Community Building

In the IRC chat of 18-Sep-2006 we discussed the prospects for M.Sc students to work on Tuscany related projects as part of their studies. This is certainly possible at Oxford and probably elsewhere. To make this work, we will need a description of each project that is sufficient to both persuade a student to choose this particular topic and also convince their supervisor that this is an appropriate part of their studies.

The following subjects were suggested on IRC.

  • JSON databinding
  • XSLT integration
  • BPEL integration
  • OpenJPA integration
  • JMS stuff
  • Atom binding
  • C++ DAS
  • XML DAS
  • DAS with non-SDO data types
  • Hessian binding
  • DAS implementation type

We need to decide which of these are our highest priorities and find volunteers to define the content.

Some background information that may help follows.

Example Synopsis

At Oxford, students are required to submit a 1 or 2 page summary of their project topic. Some of the content is specific to the particular student but a large part is a description of the project contents.

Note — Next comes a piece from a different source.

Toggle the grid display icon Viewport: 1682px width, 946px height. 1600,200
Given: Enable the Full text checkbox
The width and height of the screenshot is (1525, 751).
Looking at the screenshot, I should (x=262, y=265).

The guidelines for students say the following.

"Students may choose any topic that will allow them to demonstrate understanding of software engineering through the medium of a dissertation. The best way of doing this is usually to choose a topic related to one or more of the subjects taught on the Programme. Many students choose topics that are related to their current employment, allowing them to see how the ideas taught in the Programme may be applied alongside current practice.

There are three broad categories:

  1. Product-based
    -involving the application of software engineering techniques to the specification, analysis, design, development, or testing of a particular product. This product could be entirely fictitious, it could exist only as a part of another system, it could be hardware or software, but it must afford an opportunity to apply software engineering techniques.
    Any technique or combination of techniques could be applied to—or around—this product. There might be a study of requirements, one or more specifications, some design work, some analysis, some programming, or some testing.
    Examples include: an object-oriented design and implementation, with some accompanying analysis; the formal specification of a software component; a case study in requirements engineering.
    2. Theory-based 3. Process-based
    (Both omitted because they aren't relevant to us.)

Most projects fall into the first category."

For the proposal document itself it goes on to say.

"The work starts with a project proposal: about two pages of text including:

  1. a description of the subject matter: product, theory, application area, or problem domain; 2. a brief account of the original contribution that the project work might be expected to make; 3. a plan, or outline, of the dissertation, explaining how it will demonstrate the student's understanding; 4. a list of resources that will be required; and 5. a suggested schedule of tasks and delivery dates."

In my opinion we need to generate something that would cover point 1 at least, as well as recognising that under point 5 we have about 4-6 weeks of effort available and while we can't answer point 2 we should at least give the student something to work with.

Related Course

As stated above, students will usually choose a project that is related to one of the courses they have taken. The course that is most relevant to us currently is Web Services, for which the synopsis is web-syllabus.pdf.

However, this course is currently being re-written to convert it into an SOA course which will make it even more relevant to us. I will post a synopsis for that too, once it becomes available.